Yes we had fun. Extremely nice for Julie and Mike to open up their homes. Loved the turkeys!

Too bad more couldn't make it but I did bring home a case of wine. Thanks


----------



## Runningwolf (Nov 27, 2011)

djrockinsteve said:


> Yes we had fun. Extremely nice for Julie and Mike to open up their homes. Loved the turkeys!



Not very nice to call them TURKEYS after they opened their house up to you.


----------



## almargita (Nov 27, 2011)

Only Dan would think of this.............

Al


----------



## djrockinsteve (Nov 27, 2011)

Runningwolf said:


> Not very nice to call them TURKEYS after they opened their house up to you.

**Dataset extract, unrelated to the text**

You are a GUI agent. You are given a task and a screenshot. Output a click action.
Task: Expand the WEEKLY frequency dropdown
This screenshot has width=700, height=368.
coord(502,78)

Yea and their feathers were all up too.


----------



## Julie (Nov 27, 2011)

Oh Dan, only you would come up with that. And Steve you are right their feathers were all up,


----------



## Runningwolf (Nov 27, 2011)

So Steve ruffled your feathers?


----------



## Julie (Nov 27, 2011)

Oh Dan you can't ask quesitons that went on here, you know how it goes, what goes on at the party stays at the party,


----------



## ffemt128 (Nov 28, 2011)

Bummed we had to miss it. MIL was over for the weekend since SIL went to see her inlaws in Cleveland. I ended up working 14 hours on Saturday so even if MIL wasn't available, I likely would not have been able to make it. Sounds like a good time was had by all.


----------